* _AUFGABE A_:
Schreiben Sie den unten stehenden Text über Anke Engelke vollständig und ohne jede Änderung nieder.

* _TEXTABSCHNITT_:
Inhalt der Printausgabe

Februar 2004


Humorkritik
(Seite 3 von 8)

...& Anke Engelke

Anke Engelke jedenfalls wünsche ich bei ihrer im Frühjahr vom Stapel laufenden Late-Night-Show schon jetzt viel Glück; sie wird es brauchen. Denn auch wenn man den direkten Vergleich mit "Gott" (Engelke) Harald Schmidt beiseite läßt, so fehlt seiner Nachfolgerin doch auch fürs traditionelle, nicht-avantgardistische Spätnachtgeschäft mindestens die selbstgewisse Haltung und Pose des Souveräns, der vorm Zubettgehen noch mal Hof hält und mir energisch das Einschlafen verbietet.

* _VORLIEGENDE DATEN_:

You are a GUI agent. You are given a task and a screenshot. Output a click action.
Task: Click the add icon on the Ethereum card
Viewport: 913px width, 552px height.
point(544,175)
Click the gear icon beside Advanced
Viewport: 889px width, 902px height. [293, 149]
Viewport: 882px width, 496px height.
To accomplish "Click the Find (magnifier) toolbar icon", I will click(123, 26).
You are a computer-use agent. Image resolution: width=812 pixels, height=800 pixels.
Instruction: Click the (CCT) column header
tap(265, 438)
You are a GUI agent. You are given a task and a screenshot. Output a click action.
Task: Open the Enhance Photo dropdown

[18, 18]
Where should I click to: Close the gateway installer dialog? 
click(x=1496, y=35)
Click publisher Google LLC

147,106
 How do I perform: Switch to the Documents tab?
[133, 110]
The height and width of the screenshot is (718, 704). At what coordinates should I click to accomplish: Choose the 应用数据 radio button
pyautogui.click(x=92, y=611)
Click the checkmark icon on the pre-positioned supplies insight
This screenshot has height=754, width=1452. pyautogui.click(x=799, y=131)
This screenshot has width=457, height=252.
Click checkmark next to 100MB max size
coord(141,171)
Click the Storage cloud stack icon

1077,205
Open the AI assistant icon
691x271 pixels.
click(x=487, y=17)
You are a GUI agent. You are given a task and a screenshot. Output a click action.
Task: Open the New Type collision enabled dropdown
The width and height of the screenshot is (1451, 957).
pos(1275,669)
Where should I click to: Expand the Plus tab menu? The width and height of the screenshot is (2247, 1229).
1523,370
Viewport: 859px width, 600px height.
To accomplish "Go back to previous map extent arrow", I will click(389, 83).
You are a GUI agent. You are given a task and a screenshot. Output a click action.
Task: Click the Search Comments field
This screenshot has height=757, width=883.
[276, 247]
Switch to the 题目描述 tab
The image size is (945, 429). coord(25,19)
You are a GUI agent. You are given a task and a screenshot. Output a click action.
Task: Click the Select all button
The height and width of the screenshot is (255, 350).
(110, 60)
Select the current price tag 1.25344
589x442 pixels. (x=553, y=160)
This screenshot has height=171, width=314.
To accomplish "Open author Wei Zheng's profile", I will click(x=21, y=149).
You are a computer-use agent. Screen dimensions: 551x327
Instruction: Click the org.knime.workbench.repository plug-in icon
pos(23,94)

* _AUFGABE B_:
Nennen Sie jede Zeile der obigen Datensätze, in der das Wort "will" vorkommt, und geben Sie diese Zeilen vollständig wieder.

* _RICHTIGE ANTWORT A_:
Inhalt der Printausgabe

Februar 2004


Humorkritik
(Seite 3 von 8)

...& Anke Engelke

Anke Engelke jedenfalls wünsche ich bei ihrer im Frühjahr vom Stapel laufenden Late-Night-Show schon jetzt viel Glück; sie wird es brauchen. Denn auch wenn man den direkten Vergleich mit "Gott" (Engelke) Harald Schmidt beiseite läßt, so fehlt seiner Nachfolgerin doch auch fürs traditionelle, nicht-avantgardistische Spätnachtgeschäft mindestens die selbstgewisse Haltung und Pose des Souveräns, der vorm Zubettgehen noch mal Hof hält und mir energisch das Einschlafen verbietet.

* _RICHTIGE ANTWORT B_:
To accomplish "Click the Find (magnifier) toolbar icon", I will click(123, 26).
To accomplish "Go back to previous map extent arrow", I will click(389, 83).
To accomplish "Open author Wei Zheng's profile", I will click(x=21, y=149).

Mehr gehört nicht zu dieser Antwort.